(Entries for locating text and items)
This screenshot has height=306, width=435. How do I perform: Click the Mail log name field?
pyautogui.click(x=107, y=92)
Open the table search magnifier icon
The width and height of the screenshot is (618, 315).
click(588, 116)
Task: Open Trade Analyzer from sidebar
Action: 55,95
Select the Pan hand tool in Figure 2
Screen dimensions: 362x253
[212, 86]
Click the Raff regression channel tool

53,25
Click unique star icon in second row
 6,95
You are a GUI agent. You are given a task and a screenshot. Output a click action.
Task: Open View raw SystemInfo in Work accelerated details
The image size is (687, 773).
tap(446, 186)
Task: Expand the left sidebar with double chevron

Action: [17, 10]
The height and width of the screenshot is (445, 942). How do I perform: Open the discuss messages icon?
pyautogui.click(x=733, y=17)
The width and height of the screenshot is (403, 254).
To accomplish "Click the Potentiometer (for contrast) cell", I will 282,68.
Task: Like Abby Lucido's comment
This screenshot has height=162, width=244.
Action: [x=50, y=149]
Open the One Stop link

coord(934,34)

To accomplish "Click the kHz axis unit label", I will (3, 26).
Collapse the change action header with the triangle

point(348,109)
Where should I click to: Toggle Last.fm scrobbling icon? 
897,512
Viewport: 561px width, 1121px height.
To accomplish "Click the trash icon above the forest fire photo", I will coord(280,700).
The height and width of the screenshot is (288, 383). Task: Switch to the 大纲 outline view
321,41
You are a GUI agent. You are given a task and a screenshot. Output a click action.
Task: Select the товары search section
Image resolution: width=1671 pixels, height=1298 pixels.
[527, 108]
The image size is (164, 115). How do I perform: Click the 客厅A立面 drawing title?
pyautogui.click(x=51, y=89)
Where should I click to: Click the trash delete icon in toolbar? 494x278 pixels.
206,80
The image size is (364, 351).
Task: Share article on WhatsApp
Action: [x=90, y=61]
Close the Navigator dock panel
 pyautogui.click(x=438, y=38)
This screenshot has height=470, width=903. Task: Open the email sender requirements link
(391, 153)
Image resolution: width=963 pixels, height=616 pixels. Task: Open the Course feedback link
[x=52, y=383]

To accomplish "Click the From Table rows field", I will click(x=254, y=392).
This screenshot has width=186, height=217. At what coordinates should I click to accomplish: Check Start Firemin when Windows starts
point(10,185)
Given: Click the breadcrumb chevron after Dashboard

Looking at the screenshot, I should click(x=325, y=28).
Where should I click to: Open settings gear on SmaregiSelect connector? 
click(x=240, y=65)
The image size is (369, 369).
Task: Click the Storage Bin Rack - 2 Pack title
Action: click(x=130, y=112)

Set exercise: Please format all of the lines above as a JSON list of strings, one string per line, leaving out blank lines.

Solved exercise:
[
  "This screenshot has height=306, width=435. How do I perform: Click the Mail log name field?",
  "pyautogui.click(x=107, y=92)",
  "Open the table search magnifier icon",
  "The width and height of the screenshot is (618, 315).",
  "click(588, 116)",
  "Task: Open Trade Analyzer from sidebar",
  "Action: 55,95",
  "Select the Pan hand tool in Figure 2",
  "Screen dimensions: 362x253",
  "[212, 86]",
  "Click the Raff regression channel tool",
  "53,25",
  "Click unique star icon in second row",
  " 6,95",
  "You are a GUI agent. You are given a task and a screenshot. Output a click action.",
  "Task: Open View raw SystemInfo in Work accelerated details",
  "The image size is (687, 773).",
  "tap(446, 186)",
  "Task: Expand the left sidebar with double chevron",
  "Action: [17, 10]",
  "The height and width of the screenshot is (445, 942). How do I perform: Open the discuss messages icon?",
  "pyautogui.click(x=733, y=17)",
  "The width and height of the screenshot is (403, 254).",
  "To accomplish \"Click the Potentiometer (for contrast) cell\", I will 282,68.",
  "Task: Like Abby Lucido's comment",
  "This screenshot has height=162, width=244.",
  "Action: [x=50, y=149]",
  "Open the One Stop link",
  "coord(934,34)",
  "To accomplish \"Click the kHz axis unit label\", I will (3, 26).",
  "Collapse the change action header with the triangle",
  "point(348,109)",
  "Where should I click to: Toggle Last.fm scrobbling icon? ",
  "897,512",
  "Viewport: 561px width, 1121px height.",
  "To accomplish \"Click the trash icon above the forest fire photo\", I will coord(280,700).",
  "The height and width of the screenshot is (288, 383). Task: Switch to the 大纲 outline view",
  "321,41",
  "You are a GUI agent. You are given a task and a screenshot. Output a click action.",
  "Task: Select the товары search section",
  "Image resolution: width=1671 pixels, height=1298 pixels.",
  "[527, 108]",
  "The image size is (164, 115). How do I perform: Click the 客厅A立面 drawing title?",
  "pyautogui.click(x=51, y=89)",
  "Where should I click to: Click the trash delete icon in toolbar? 494x278 pixels.",
  "206,80",
  "The image size is (364, 351).",
  "Task: Share article on WhatsApp",
  "Action: [x=90, y=61]",
  "Close the Navigator dock panel",
  " pyautogui.click(x=438, y=38)",
  "This screenshot has height=470, width=903. Task: Open the email sender requirements link",
  "(391, 153)",
  "Image resolution: width=963 pixels, height=616 pixels. Task: Open the Course feedback link",
  "[x=52, y=383]",
  "To accomplish \"Click the From Table rows field\", I will click(x=254, y=392).",
  "This screenshot has width=186, height=217. At what coordinates should I click to accomplish: Check Start Firemin when Windows starts",
  "point(10,185)",
  "Given: Click the breadcrumb chevron after Dashboard",
  "Looking at the screenshot, I should click(x=325, y=28).",
  "Where should I click to: Open settings gear on SmaregiSelect connector? ",
  "click(x=240, y=65)",
  "The image size is (369, 369).",
  "Task: Click the Storage Bin Rack - 2 Pack title",
  "Action: click(x=130, y=112)"
]